Combination of cisplatin, ifosfamide, and irinotecan with rhG-CSF support for the treatment of refractory or relapsed small-cell lung cancer.

OBJECTIVE

This study was conducted in refractory or relapsed small-cell lung cancer to determine activity and toxicity of the combination of cisplatin, ifosfamide, and irinotecan with rhG-CSF support.

METHODS

Eighteen patients entered the trial. The median chemotherapy-free interval was 3.1 (range 1.0-14.5) months. Cisplatin (20 mg/m(2)) and ifosfamide (1.5 g/m(2)) were administered on days 1-4, and irinotecan (60 mg/m(2)) was administered on days 1, 8, and 15. In patients who experienced grade 4 hematological toxicity during the prior chemotherapy, the doses of cisplatin and irinotecan were reduced to 15 and 50 mg/m(2), respectively. After 10 patients were entered, cisplatin and irinotecan were administered at doses of 15 and 50 mg/m(2), respectively. This regimen was repeated every 4 weeks. rhG-CSF was administered subcutaneously at a dose of 50 microgram/m(2) from days 50 to 18, except on the day of irinotecan treatment.

RESULTS

All patients could be assessed for response and toxicity. There were 1 complete and 16 partial responses, and an overall response rate of 94.4%. The median survival time of all patients was 339 days, and the 1-year survival rate was 47.5%. Hematological toxicities were significant.
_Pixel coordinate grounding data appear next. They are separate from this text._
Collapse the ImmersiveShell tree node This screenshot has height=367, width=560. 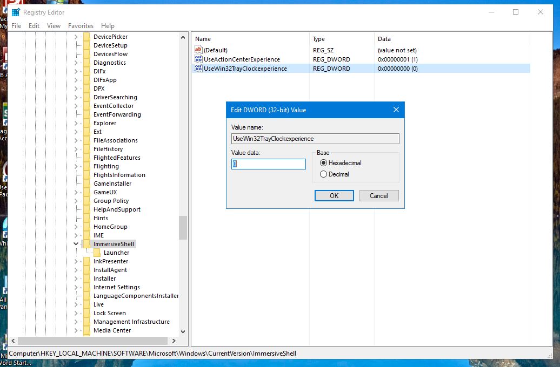[76, 244]
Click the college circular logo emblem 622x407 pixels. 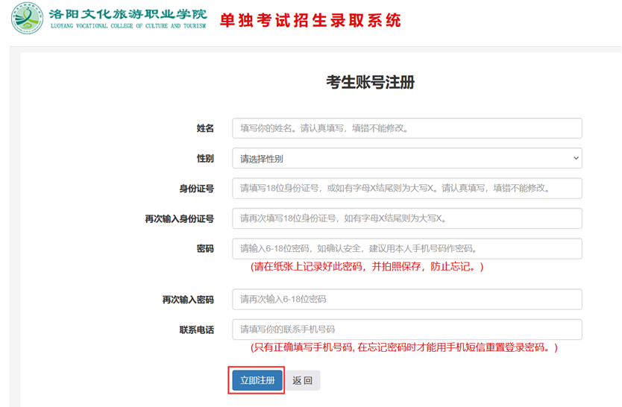(28, 19)
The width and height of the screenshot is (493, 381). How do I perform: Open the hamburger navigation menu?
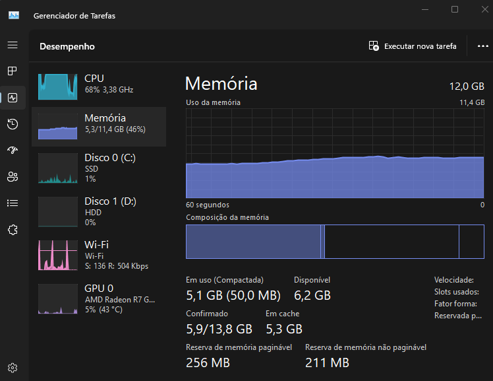(x=13, y=45)
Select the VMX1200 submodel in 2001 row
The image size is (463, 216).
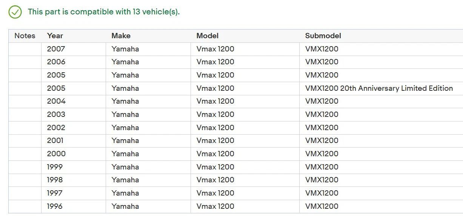321,140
Grade 4 neutropenia and thrombocytopenia were observed in 61 and 33% of the patients, respectively. Diarrhea was mild and transient. There was no treatment-related death.

CONCLUSION

The combination of cisplatin, ifosfamide, and irinotecan with rhG-CSF support was highly active for the treatment of refractory or relapsed small-cell lung cancer.